GIVEN PROBLEM: Can you write out the data below word for word, starting at the line that contains "Study [269, 192]" and continuing through the last line of the data? Leave the pictures out of your answer.

DATA FOR THIS TASK:
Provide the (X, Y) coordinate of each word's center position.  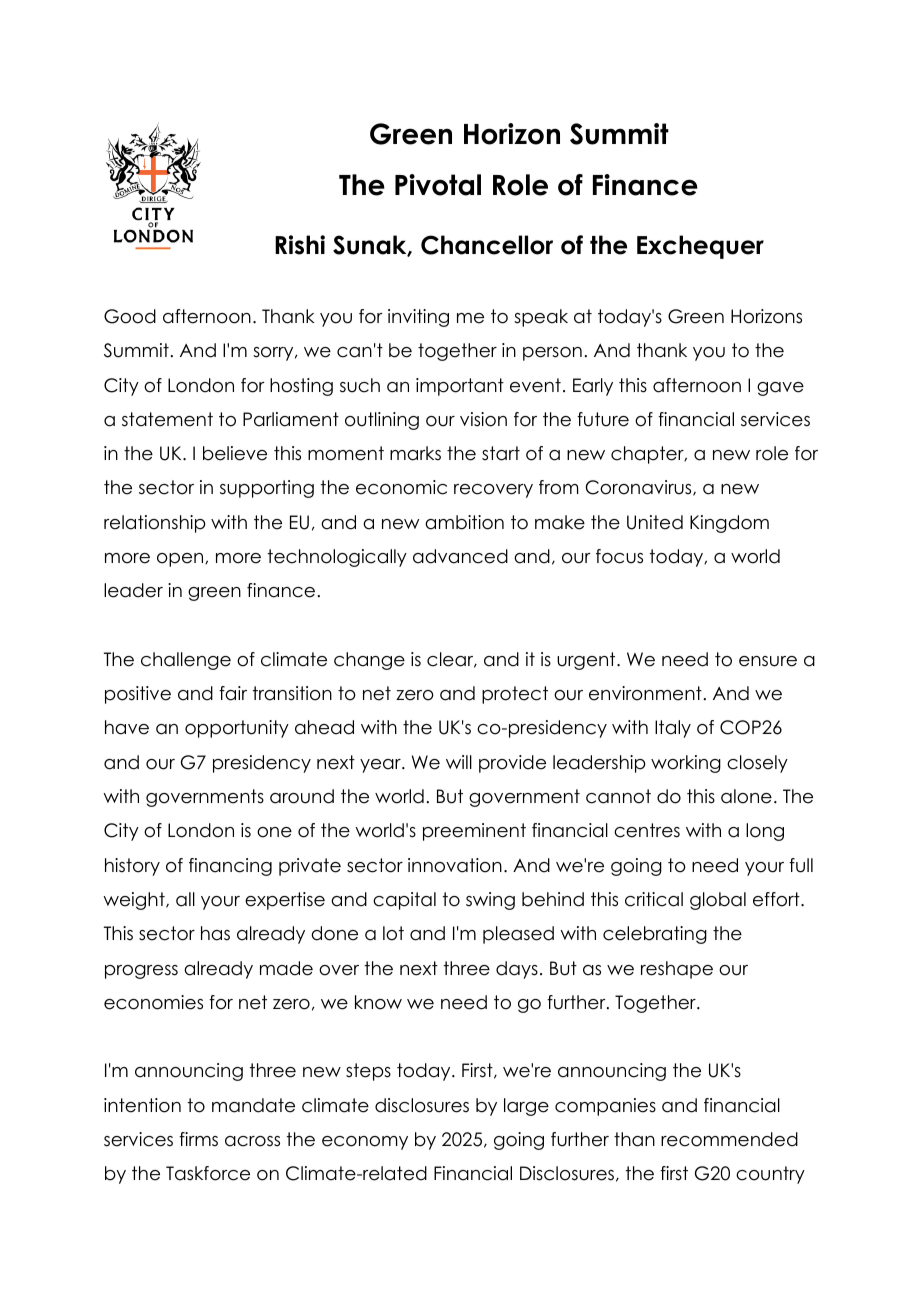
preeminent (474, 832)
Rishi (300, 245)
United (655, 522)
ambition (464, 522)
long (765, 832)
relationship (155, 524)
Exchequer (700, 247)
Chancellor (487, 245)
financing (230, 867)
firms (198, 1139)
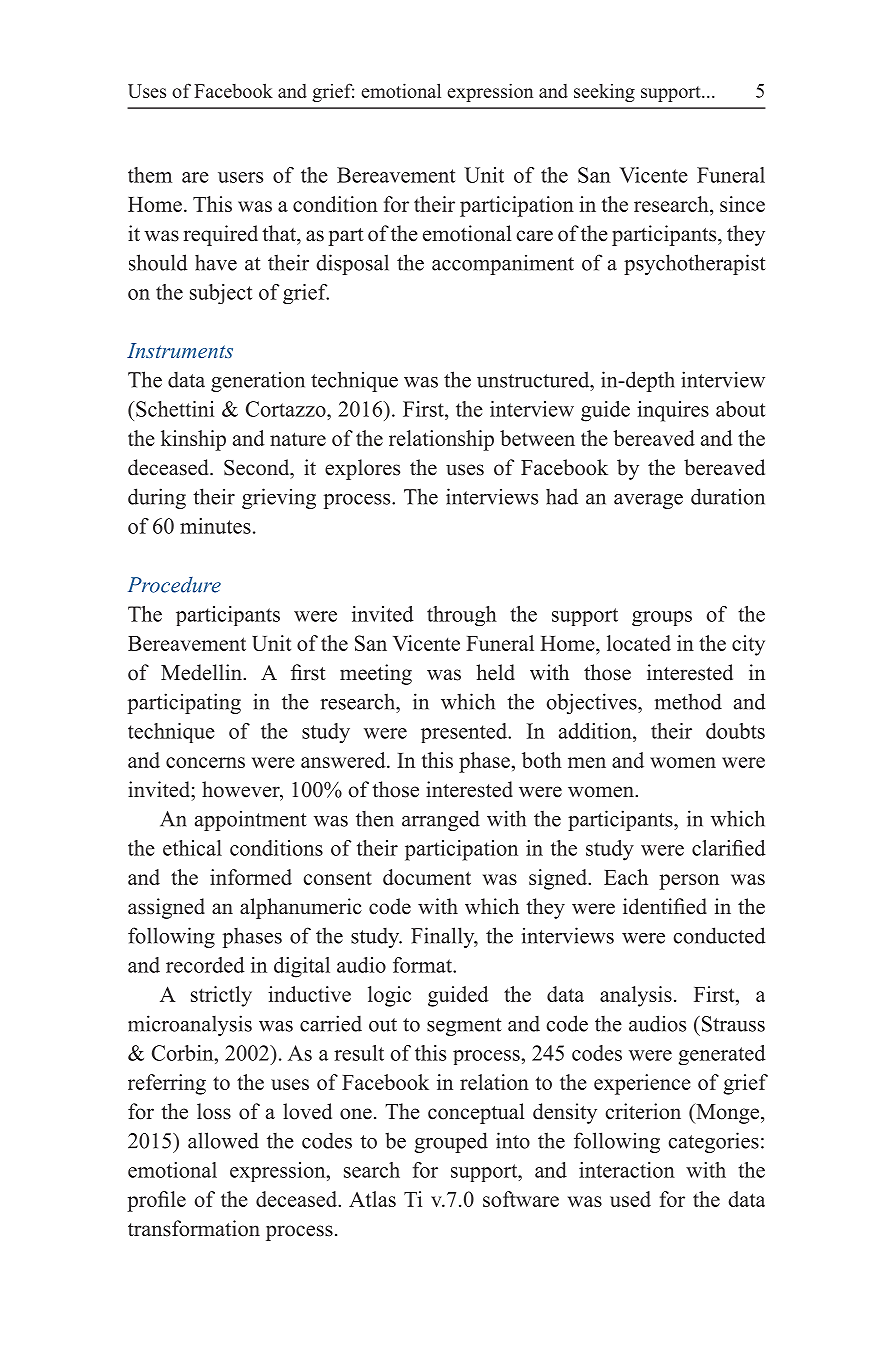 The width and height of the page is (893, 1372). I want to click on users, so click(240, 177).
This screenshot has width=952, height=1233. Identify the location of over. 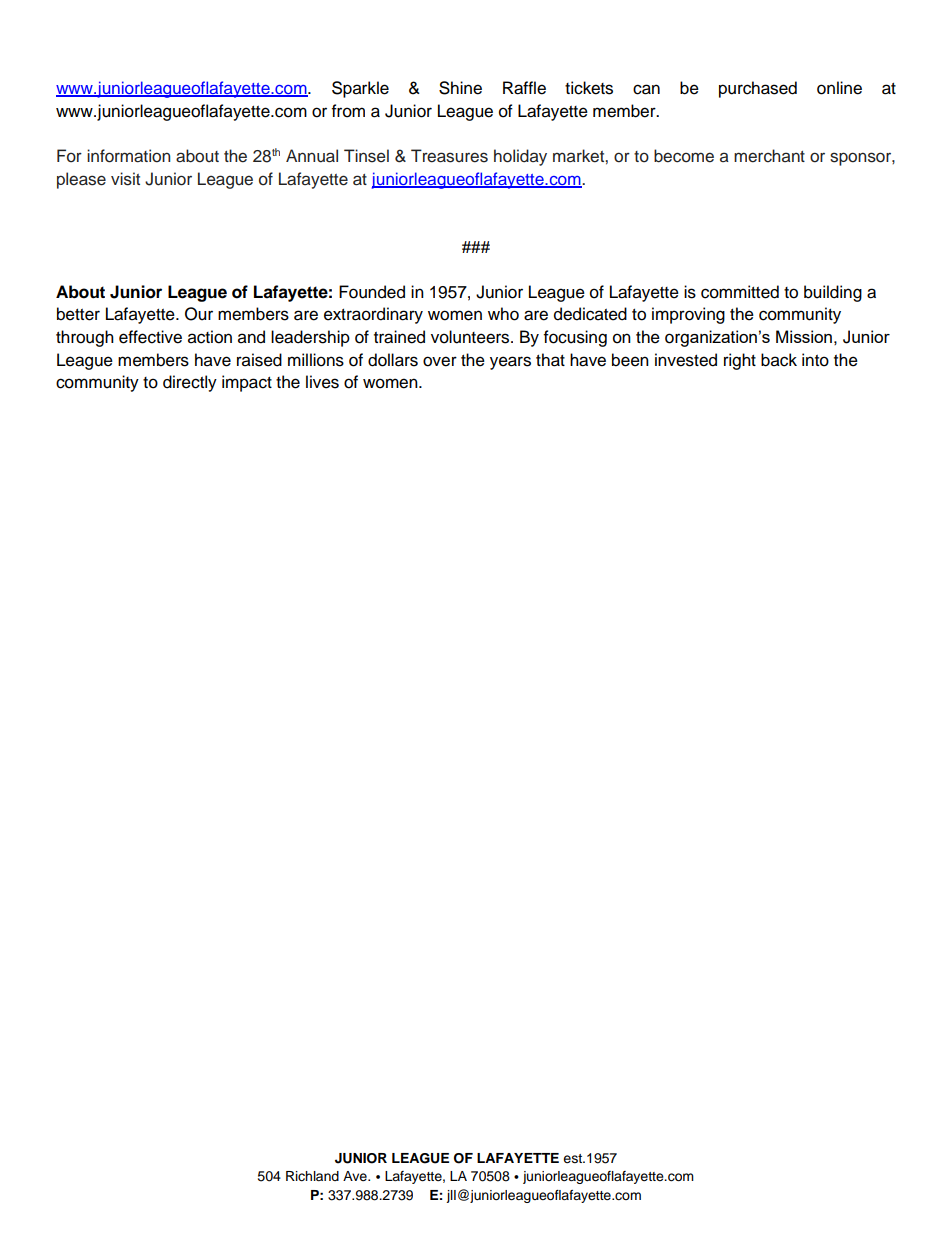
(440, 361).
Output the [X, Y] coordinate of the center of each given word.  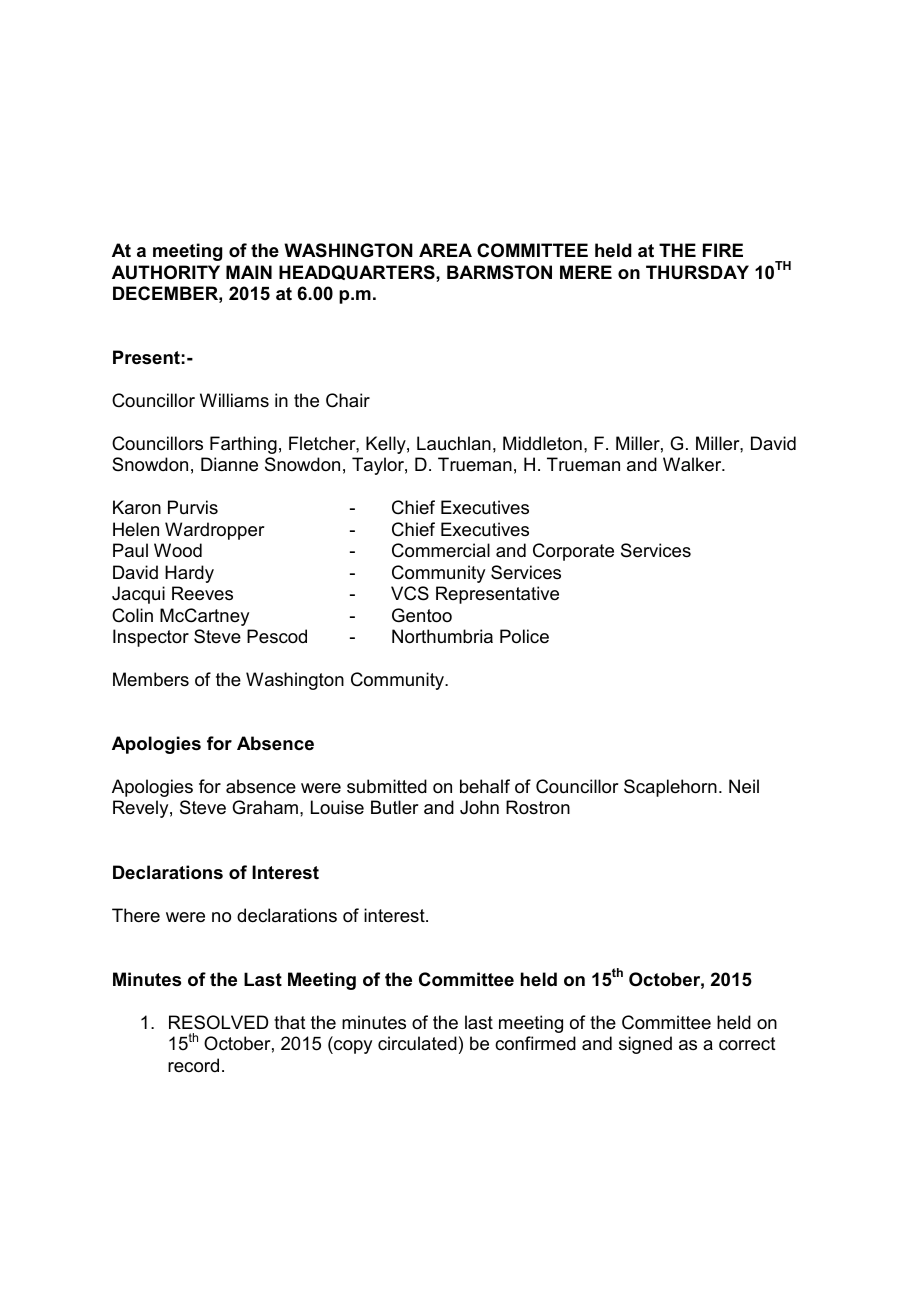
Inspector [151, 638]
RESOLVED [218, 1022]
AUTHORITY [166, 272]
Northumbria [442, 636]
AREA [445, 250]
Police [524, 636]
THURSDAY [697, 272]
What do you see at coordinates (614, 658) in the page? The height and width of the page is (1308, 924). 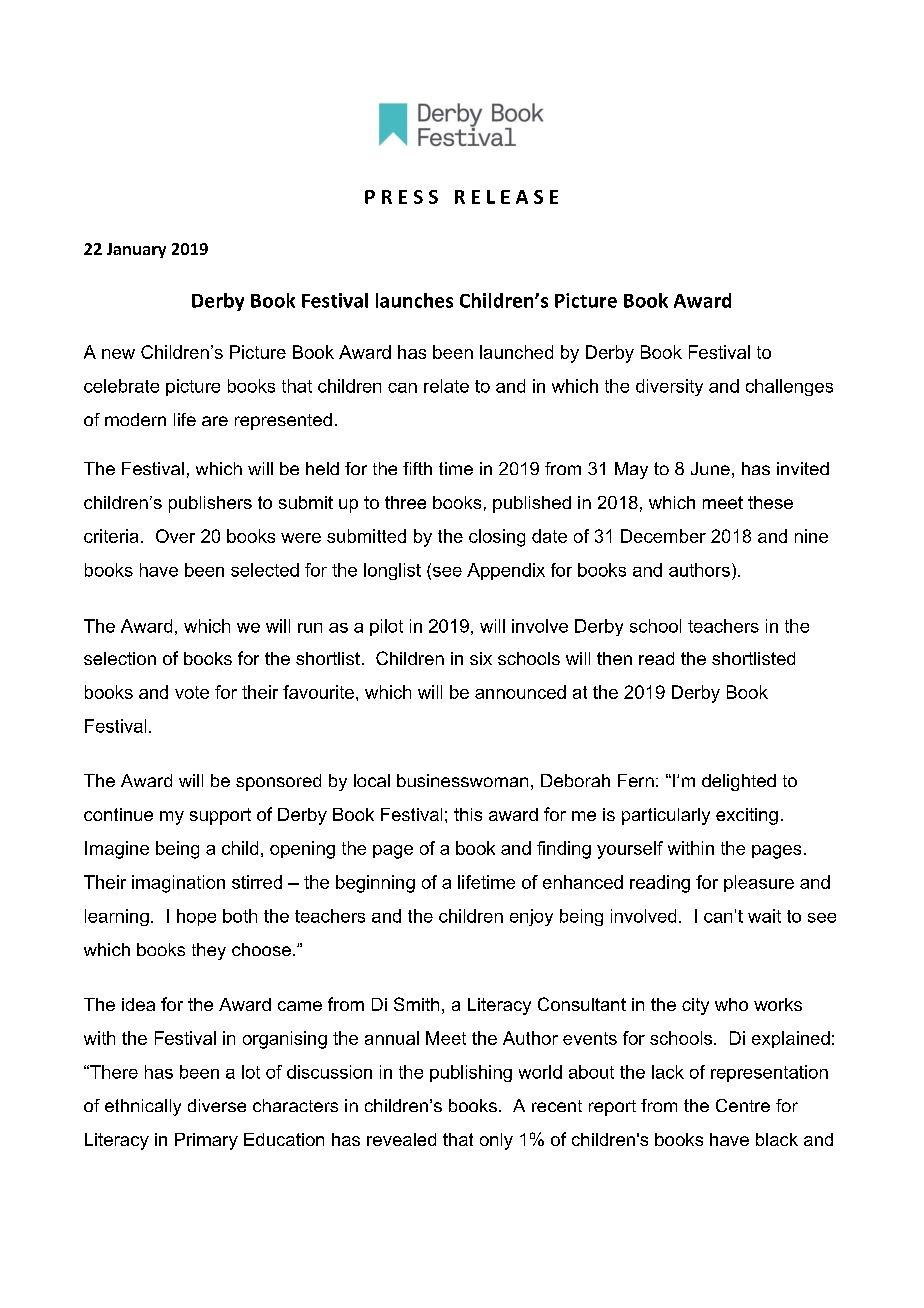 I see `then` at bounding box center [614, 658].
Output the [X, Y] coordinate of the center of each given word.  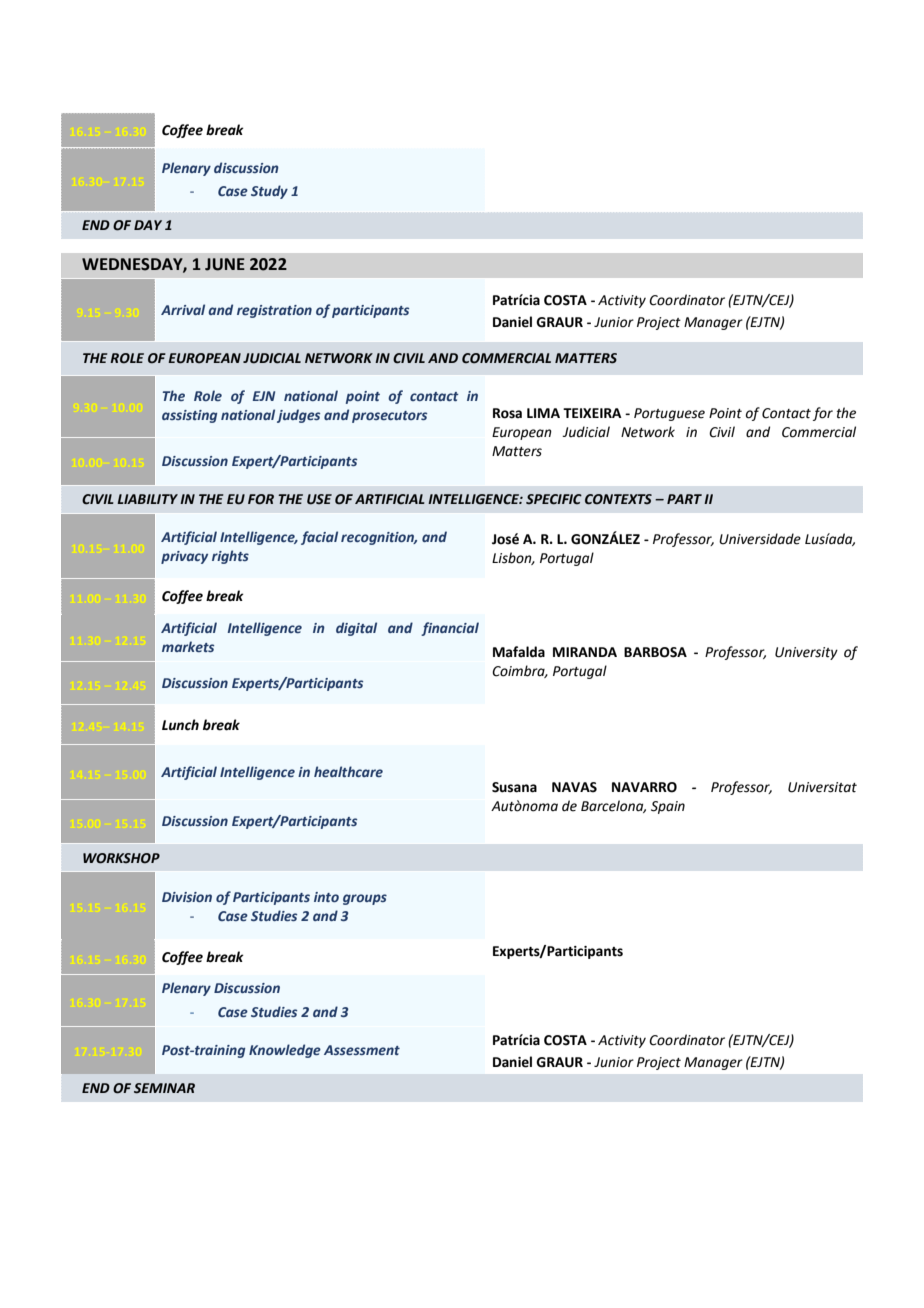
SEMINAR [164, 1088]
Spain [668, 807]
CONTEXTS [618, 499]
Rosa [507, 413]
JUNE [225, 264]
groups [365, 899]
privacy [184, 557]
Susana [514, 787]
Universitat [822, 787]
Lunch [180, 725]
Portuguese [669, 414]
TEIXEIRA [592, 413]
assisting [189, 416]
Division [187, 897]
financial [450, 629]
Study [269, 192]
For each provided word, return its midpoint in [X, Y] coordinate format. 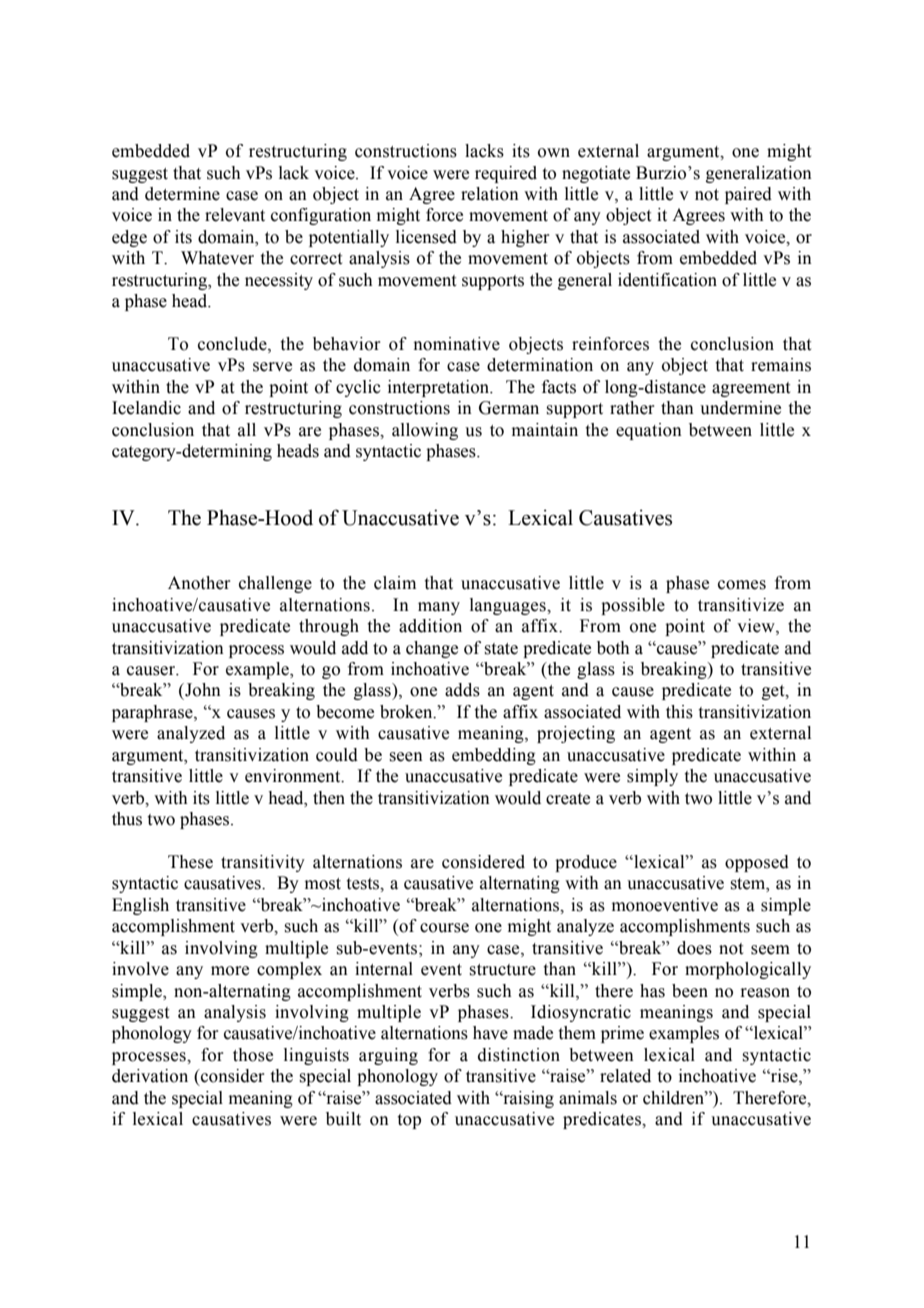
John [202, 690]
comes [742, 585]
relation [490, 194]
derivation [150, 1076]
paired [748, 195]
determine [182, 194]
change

EXERCISE ANSWER:
Study [269, 192]
For each provided word, return its midpoint in [X, Y] coordinate format. 
John [202, 690]
comes [742, 585]
relation [490, 194]
derivation [150, 1076]
paired [748, 195]
determine [182, 194]
change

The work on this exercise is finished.